#### Excerpt to read
Trailmark produces a graph like:

graph TD
    HR["handle_request"] -->|calls| AV["Auth.verify"]
    HR -->|calls| P["process"]
    HR -->|calls| D["deny"]
    AV -->|calls| CS["Auth._check_sig"]
    A["Auth"] -->|contains| AV
    A -->|contains| CS

    classDef fn fill:#007bff26,stroke:#007bff,color:#007bff
    classDef cls fill:#6f42c126,stroke:#6f42c1,color:#6f42c1

    class HR,P,D fn
    class A,AV,CS cls

Installation

The examples below track the current development branch. For the latest published package, install from PyPI. For the exact feature set described here, install from a checkout and run commands via uv run.

# Latest published release
uv pip install trailmark

# Current checkout / development branch
uv sync --all-groups

Requires Python ≥ 3.12.

Usage

# Report the installed version
trailmark --version     # or: trailmark -V
trailmark version       # subcommand form

# Full JSON graph (Python, the default)
trailmark analyze path/to/project

# Analyze a different language
trailmark analyze --language rust path/to/project
trailmark analyze --language javascript path/to/project

# Polyglot: auto-detect and merge every supported language found in the
# tree, or pass an explicit comma-separated list.
trailmark analyze --language auto path/to/project
trailmark analyze --language python,rust,solidity path/to/project

# Summary statistics
trailmark analyze --summary path/to/project

# Complexity hotspots (threshold >= 10)
trailmark analyze --complexity 10 path/to/project

# Augment the graph with external findings (SARIF from static analyzers,
# weAudit findings from the VS Code extension). Each --sarif / --weaudit
# flag is repeatable. Add --json to print the augmented graph.
########
#### Data to examine
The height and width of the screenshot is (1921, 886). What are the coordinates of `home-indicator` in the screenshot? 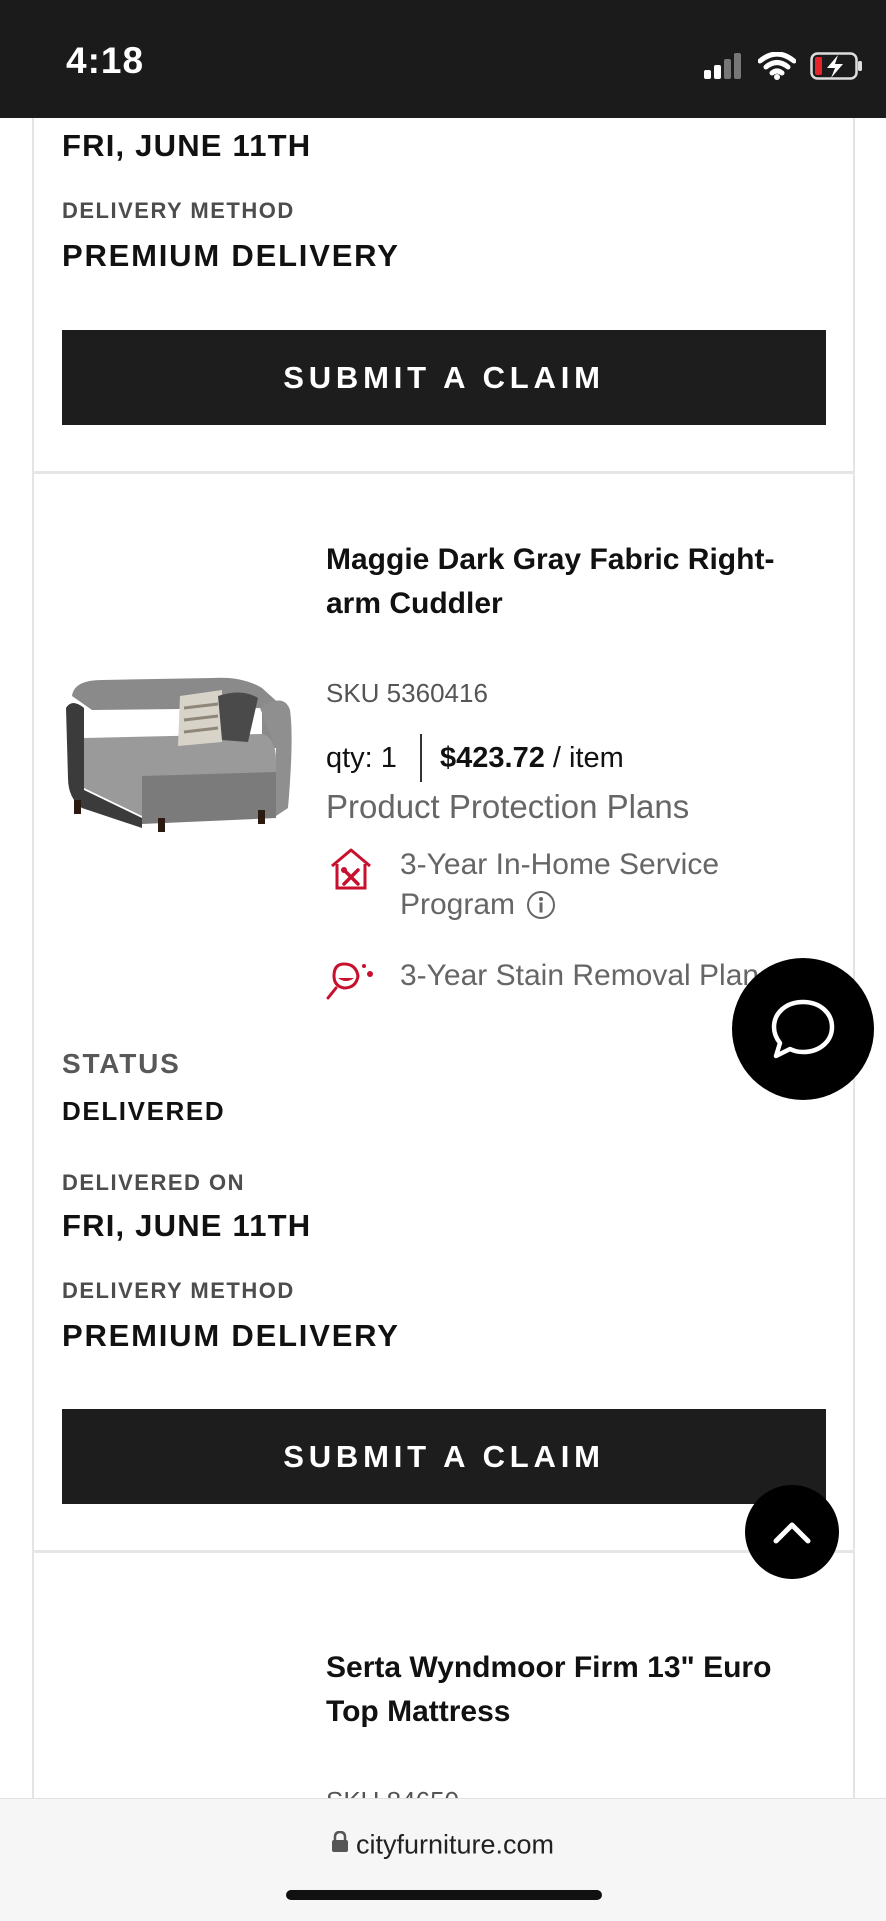 It's located at (444, 1895).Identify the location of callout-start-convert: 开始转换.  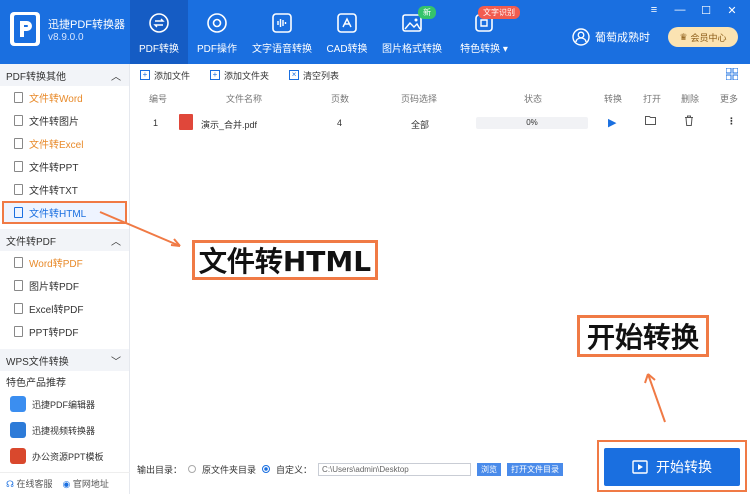
(643, 336).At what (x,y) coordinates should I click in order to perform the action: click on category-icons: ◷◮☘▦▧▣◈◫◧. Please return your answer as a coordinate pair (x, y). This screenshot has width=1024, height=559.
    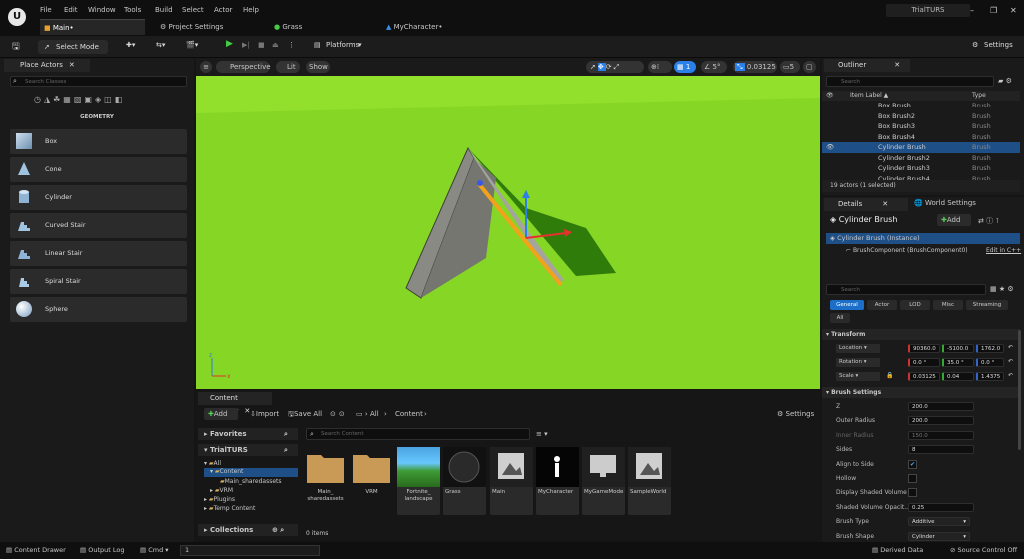
    Looking at the image, I should click on (99, 101). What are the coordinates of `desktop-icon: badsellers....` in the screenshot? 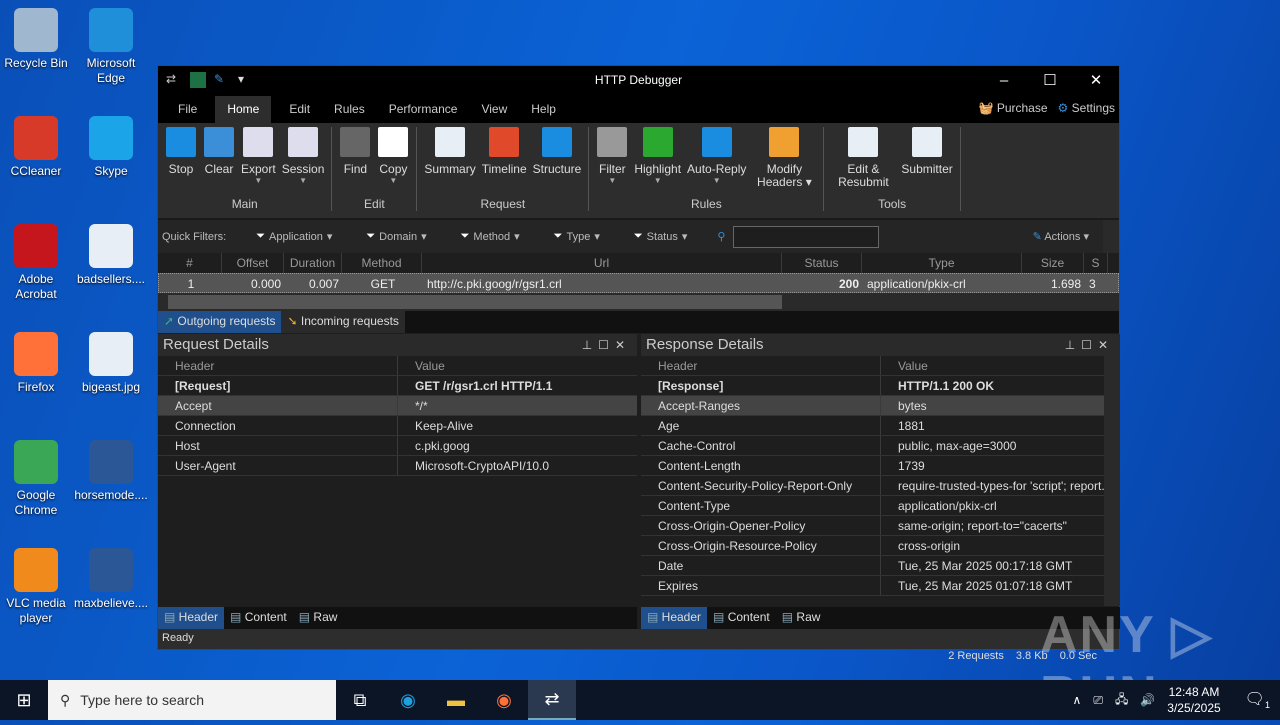 It's located at (111, 256).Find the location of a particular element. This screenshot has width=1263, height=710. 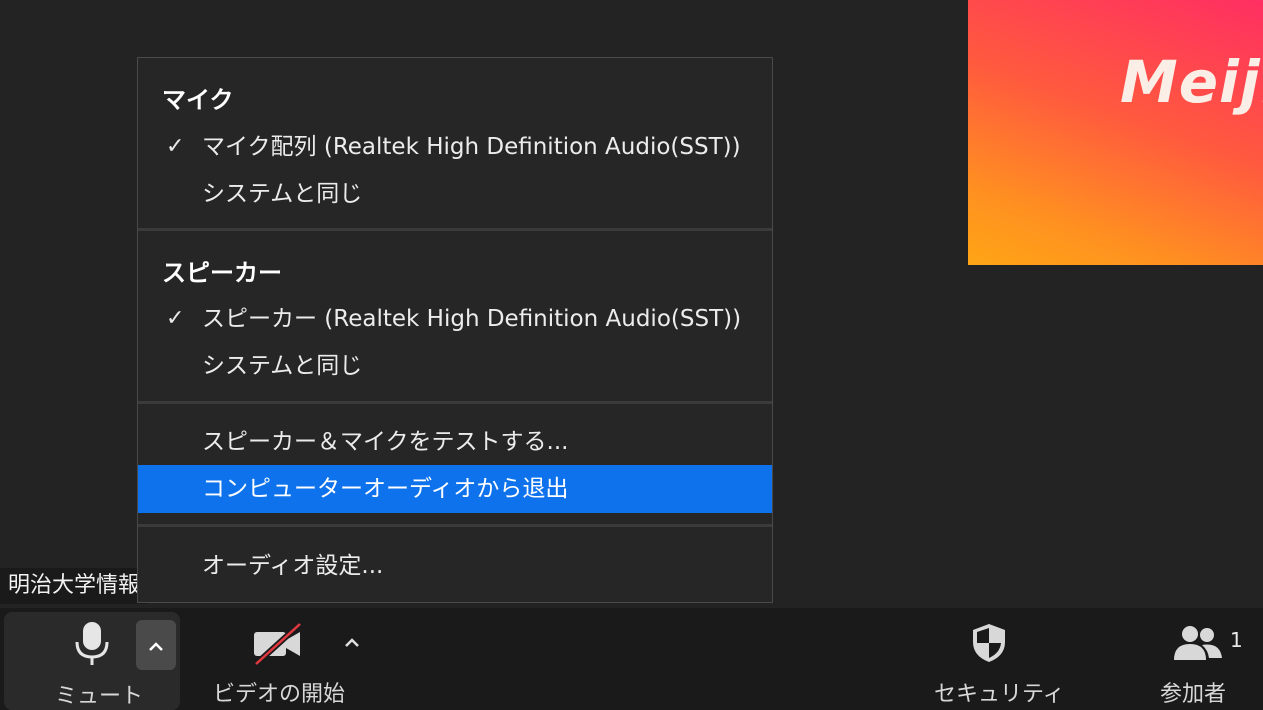

security-label: セキュリティ is located at coordinates (1000, 694).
########
Brief
Extract the Trailmark documentation excerpt in full, reproducing every line without changes. The listing has no connection to the Trailmark documentation excerpt.

Expected answer
Trailmark produces a graph like:

graph TD
    HR["handle_request"] -->|calls| AV["Auth.verify"]
    HR -->|calls| P["process"]
    HR -->|calls| D["deny"]
    AV -->|calls| CS["Auth._check_sig"]
    A["Auth"] -->|contains| AV
    A -->|contains| CS

    classDef fn fill:#007bff26,stroke:#007bff,color:#007bff
    classDef cls fill:#6f42c126,stroke:#6f42c1,color:#6f42c1

    class HR,P,D fn
    class A,AV,CS cls

Installation

The examples below track the current development branch. For the latest published package, install from PyPI. For the exact feature set described here, install from a checkout and run commands via uv run.

# Latest published release
uv pip install trailmark

# Current checkout / development branch
uv sync --all-groups

Requires Python ≥ 3.12.

Usage

# Report the installed version
trailmark --version     # or: trailmark -V
trailmark version       # subcommand form

# Full JSON graph (Python, the default)
trailmark analyze path/to/project

# Analyze a different language
trailmark analyze --language rust path/to/project
trailmark analyze --language javascript path/to/project

# Polyglot: auto-detect and merge every supported language found in the
# tree, or pass an explicit comma-separated list.
trailmark analyze --language auto path/to/project
trailmark analyze --language python,rust,solidity path/to/project

# Summary statistics
trailmark analyze --summary path/to/project

# Complexity hotspots (threshold >= 10)
trailmark analyze --complexity 10 path/to/project

# Augment the graph with external findings (SARIF from static analyzers,
# weAudit findings from the VS Code extension). Each --sarif / --weaudit
# flag is repeatable. Add --json to print the augmented graph.